There is one fundamental reason, I’ve realized, why everything isn’t encrypted, by default: it’s not easy enough, yet. The main reason is that no database technology fundamentally supports encryption in the right way. Microsoft SQL Server supports encryption, but requires the key or certificate to be ON the server. This means if you can compromise the server, you can also compromise the data – which defeats the purpose!
So, until I can pass in a key or certificate as part of my SQL query, developers are left trying to create one-off solutions to make sure things are encrypted properly. This can be problematic, and difficult to implement – so people choose to the path of least resistance.
We need better technology.
Bottom Line – As An End-User:
I disagree morally, legally, and ethically with what is going on with the NSA and other government spying. So I will continue to look for other products and services that encrypt everything I do.
In the olden days it was looked at suspiciously if someone wanted to encrypt their e-mail, IM, and phone calls. But now, it just seems like the reasonable thing to do.
If I’m suspected of a crime or am being charged with a crime, they can subpoena my encryption certificate. But if not, I am Constitutionally-protected to my right to privacy. Even beyond that though, it only makes good sense to simply keep my private data out of EVERYONE’s hands, unless they explicitly need it – right?
Bottom Line – As An IT Professional:
If you work for an organization or company, and if you’re business model is not based off selling user data, you should be encrypting everything. Period.
Even if you disagree with me and think the NSA general warrant is legal.

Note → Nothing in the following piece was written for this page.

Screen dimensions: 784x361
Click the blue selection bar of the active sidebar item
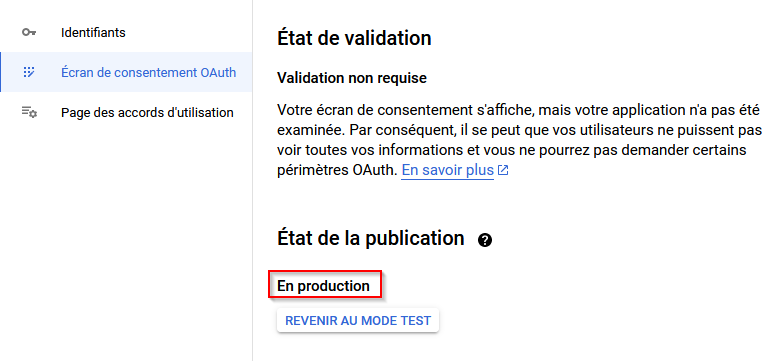pos(1,72)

Imagine this scenario: the government requests data from your company, you supply it, they ultimately lose a case against one of your clients. Your client should, and likely will sue you, for damages and legal costs because you were complicit in supplying information – which ultimately wasn’t yours to give.
For me, for many reasons, if I have a paying customer – I am going to go out of my way to make sure that data is encrypted with their key, or their password phrase – or whatever… something that I don’t know. I WANT my data to be useless to hackers and I WANT to be able to tell governments that I simply can’t provide the users data and that they need to get the data from the user, not from us.
I hope more IT professionals see that we, as an industry, have really failed here. We all need to do more – myself included.